Meine Eltern stammen gebürtig aus Italien, einem Land mit einer unglaublichen Biodiversität und sehr wilden Ecken. Im Sommer 2020 machte ich mich also auf in die Apennin-Region mit dem ultimativen Ziel, Apennin-Wölfe zu tracken und zu fotografieren. Nach einer Woche intensiver Spurensuche, ein paar Sichtungen aus größerer Entfernung und vielen gewanderten Kilometern ergab sich dann endlich das erhoffte Erfolgserlebnis.
Nach dem Fund eines etwa zwei Wochen alten Kadavers eines Hirsches konnte ich Spuren nachverfolgen, die auf eine Wiese führten. Es hieß, gut getarnt zu warten und zu hoffen. Nach drei Stunden bemerkte ich die Warntöne vieler Vögel aus dem Wald, die oft ein guter Indikator dafür sind, dass etwas passieren könnte. Ein Wolf lief an der Wiese vorbei, der zweite blieb jedoch stehen und schaute herüber.

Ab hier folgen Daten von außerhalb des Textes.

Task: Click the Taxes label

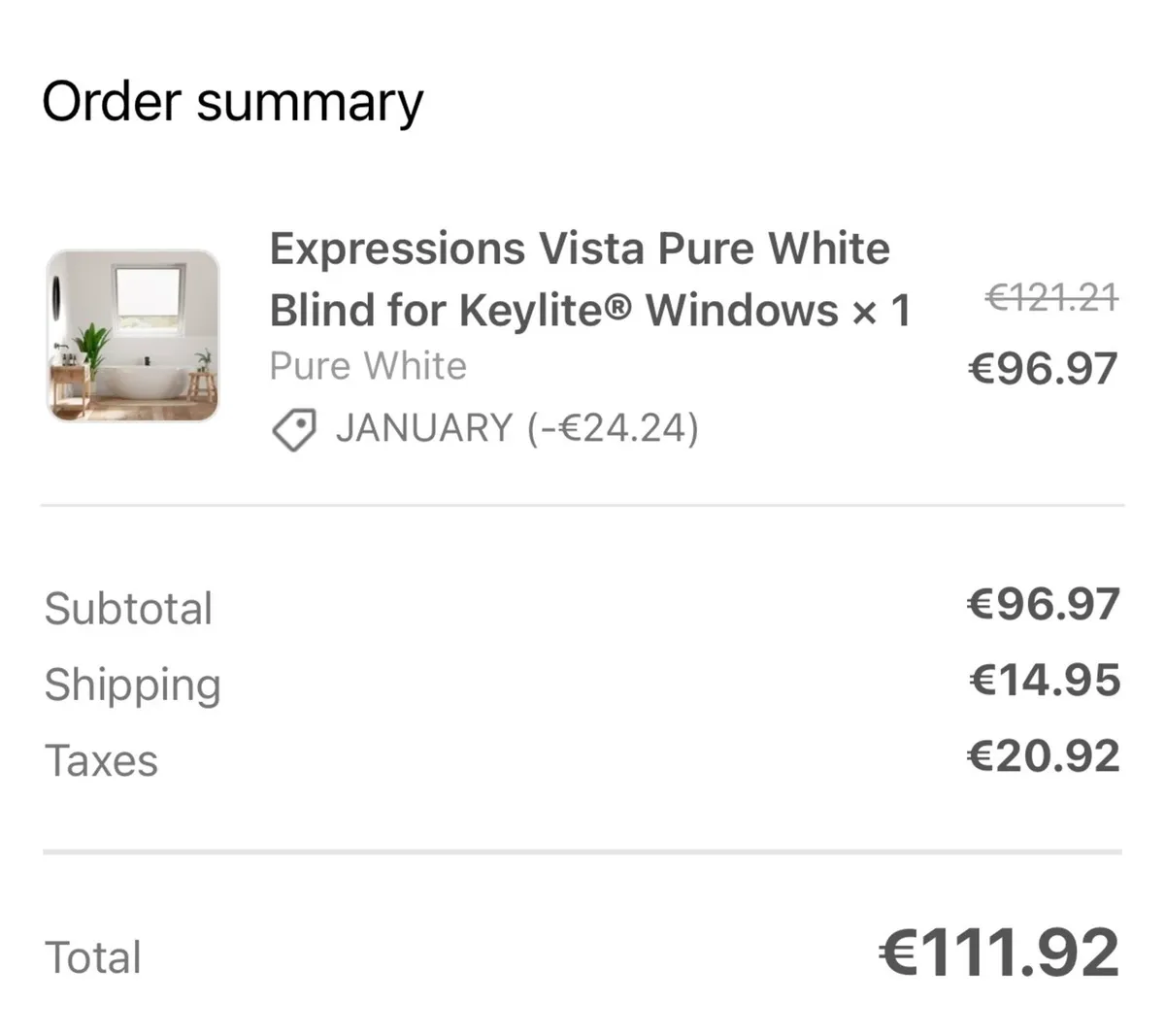Action: tap(101, 760)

Da war er also, der Moment. Der Apennin-Wolf und ich – 25, vielleicht 30 Meter voneinander entfernt, starrten wir uns an. Zu beschreiben, was in mir vorging, ist nahezu unmöglich. Nervös machte ich ein Bild nach dem anderen. Nach wenigen Minuten zog der Wolf weiter und ließ mich mit diesen wunderschönen Erinnerungen und Aufnahmen zurück.
Eine weitere Spezies hatte ich jedoch noch auf dem Schirm: Die Apennin-Gämse, eines der seltensten Säugetiere Italiens. Erneut ging es also hoch hinauf in die Berge. Oben angekommen erhaschte ich einen Blick durch das Fernglas und sah zwei Individuen auf einer erhöhten Fläche stehen. Vorsichtig tastete ich mich heran und mir gelangen auch in diesem Fall für mich unvergessliche Aufnahmen von diesen wundervollen Geschöpfen in ihrem natürlichen Habitat.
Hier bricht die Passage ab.